“A hydrophone was placed in contact with the roots of a tree (or “stem”) in the Pando aspen forest in south-central Utah. The sound captures vibrations from beneath the tree that may be emanating from the root system or the soil. The recording was made during a July 2022 thunderstorm and represents perhaps millions of aspen leaves trembling in the wind. It was made by Jeff Rice as part of an artist residency with the non-profit group Friends of Pando [www.friendsofpando.org].”
-From Ecosystem Sound, https://www.ecosystemsound.com/beneath-the-tree
It sounds exactly like you’d imagine:
A breath. A heartbeat.
An immense door opening.
Twelve thousand years ago, while humans
were just starting to venture out of Africa,
in the Utah mollisol, beneath the tread of
bison and mammoth, a seed embedded itself.
Now, we know that trees talk. They send
distress signals through the mycorrhizal
network, warning of disease and insect
attack. Having heard the aspen’s song, it’s
easier now to imagine this vegetative
language, a vocabulary of fungus, stone, and
rain. Blades of grass conspire with
mountains, a single leaf trembling eighty
feet overhead whispers to its mother-node
thirty feet down. A million golden leaves.

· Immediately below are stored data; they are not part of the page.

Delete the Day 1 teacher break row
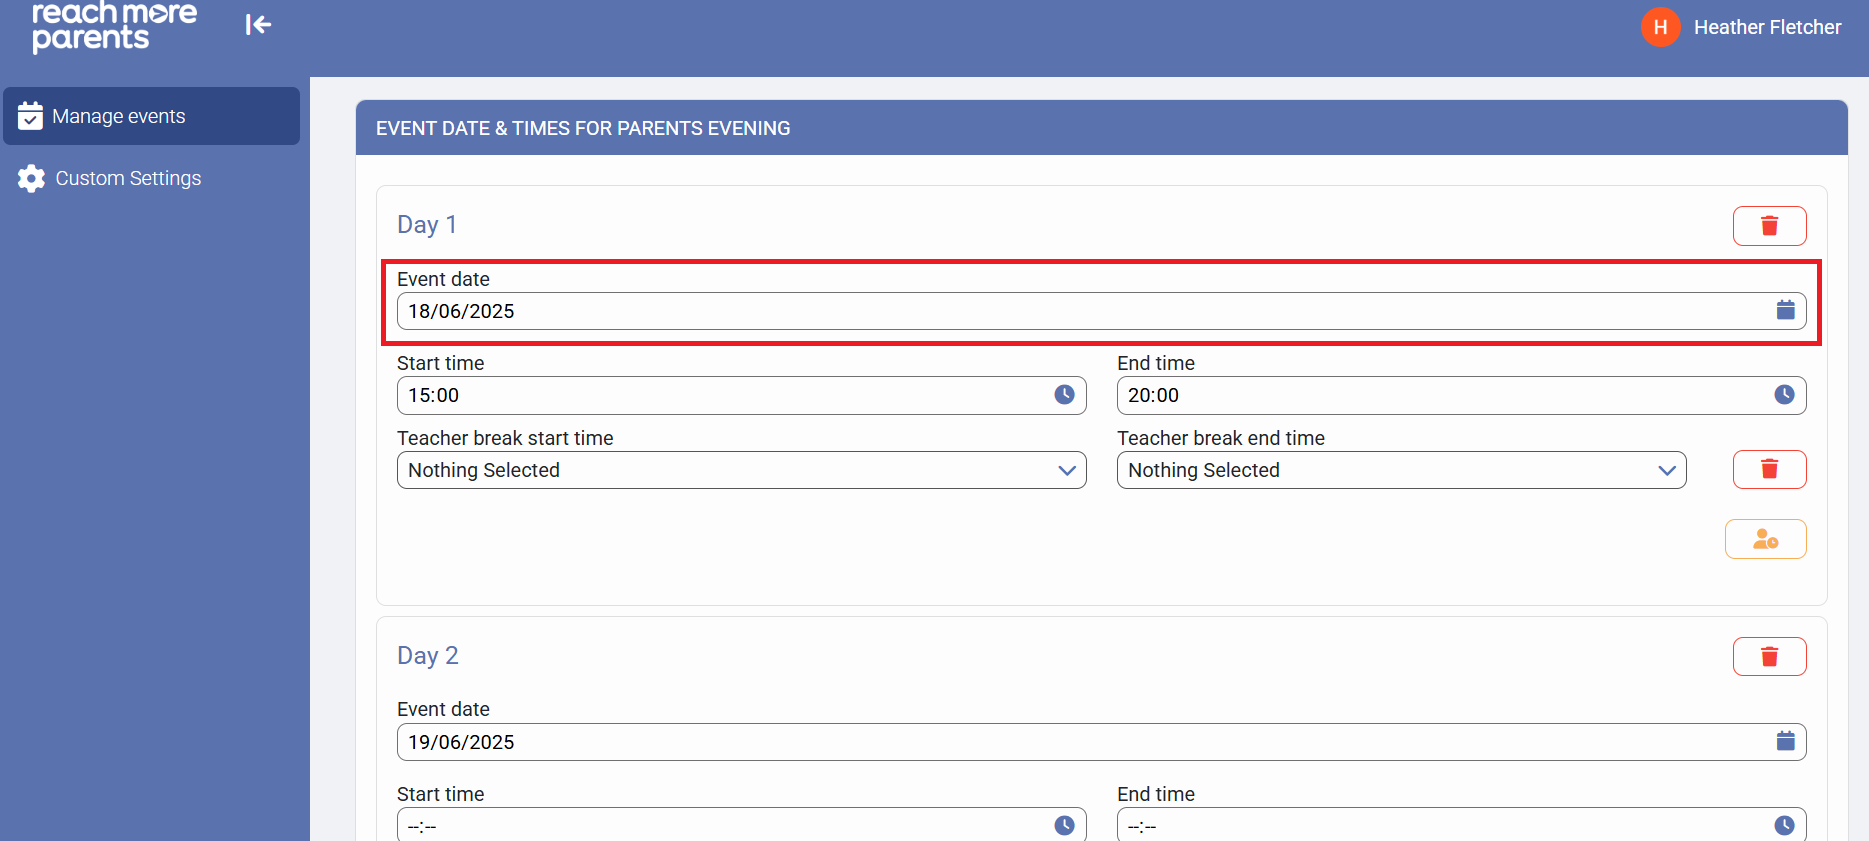Screen dimensions: 1869x841 coord(1769,470)
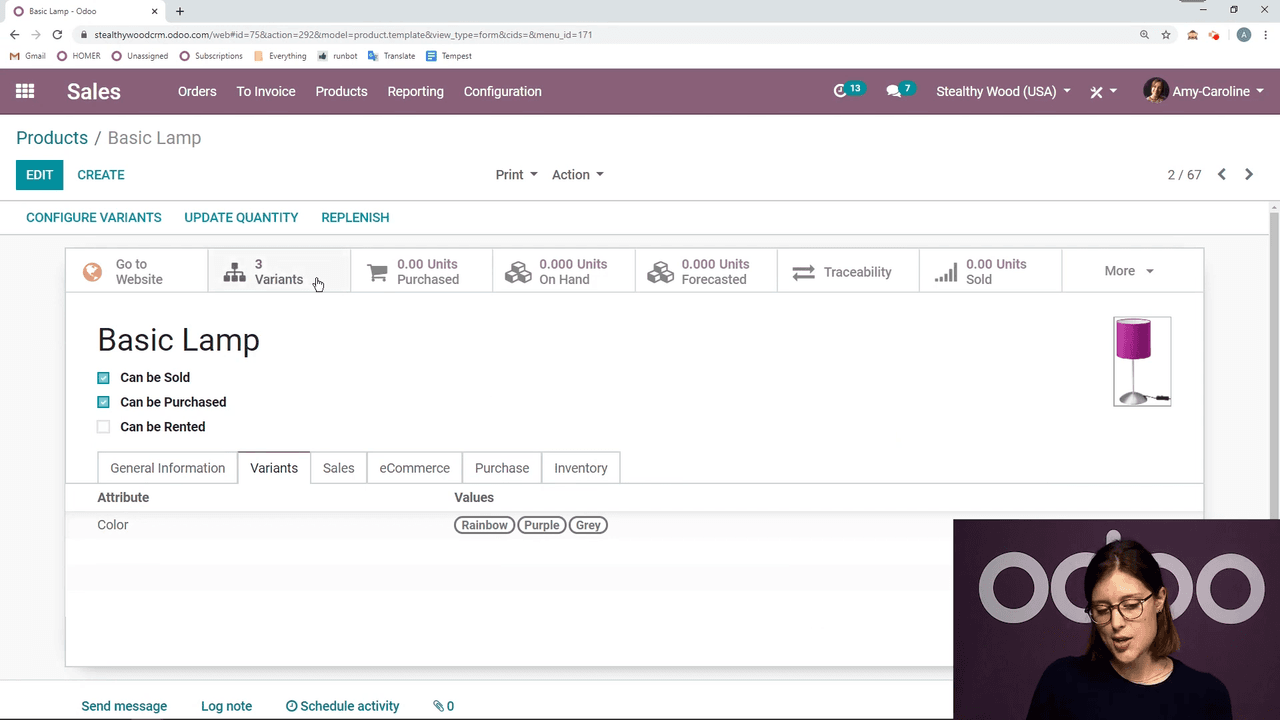Click Configure Variants button

tap(93, 217)
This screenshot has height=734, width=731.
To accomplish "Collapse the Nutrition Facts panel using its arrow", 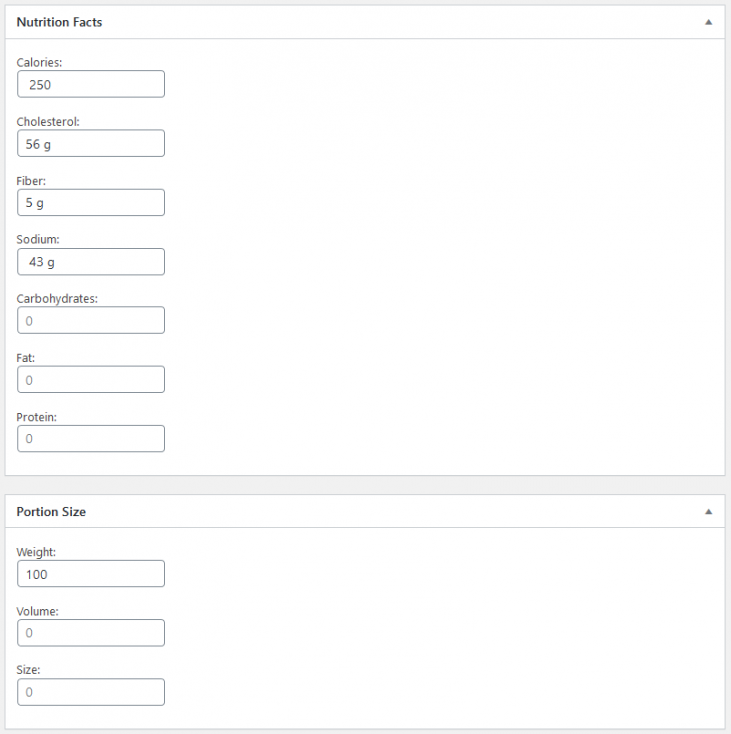I will click(708, 22).
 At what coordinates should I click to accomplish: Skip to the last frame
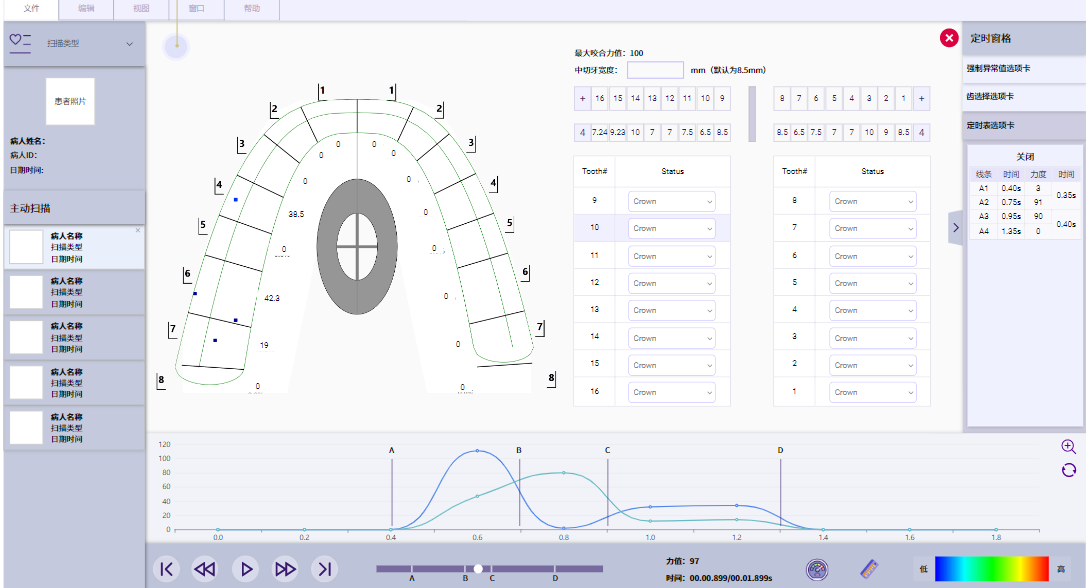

Forty thousand stems. Creeping rootstalk,
laid end to end, could span almost half the
globe. Nodes spawn shoots, like galaxies
eternally expanding, colliding, dying. The
trees we see are stems, a clone army, whose
motto is I spread. Eventually, the Puebloans
will come with their kivas, understanding
that you have to descend to ascend, that
what lies beneath the surface can still touch
the sky.
Twelve thousand years of growing alongside
humanity. The Celts saw how its quaking
leaves seemed to shimmer in the wind, and
concluded that the tree must be touching the
world beyond this one. Most parts of the
aspen are edible. Roots twine through the
dead. We eat from the earth that cradles
sucker and bone. For eloquence, Druids
would have prescribed an aspen leaf under
the tongue. In the yellow grove, we listen for
the spirits to speak. Lay a crown of aspen
leaves at our gravesides to help guide us to
our necrodestination. Cellulose ties that
bind. Above or below, we are never alone.
Tree of ancestors, we climb.
Now, Pando is in decline. Because of us, of
course, and all we do. We took away water.
We took away fire. We took away wolves.
So, now, a titan must endure the death of a
thousand cuts, the insidious slow whittling
down by flat-molared herbivores, deer and
moose; tunneled into by long-horned beetles,
edged out by conifers. And even as Pando
thirsts, it longs to burn. Twelve millennia of
memory, and somewhere, a root harbors the
future, its final pulse and flutter, its final
exhalation. The door’s swinging shut.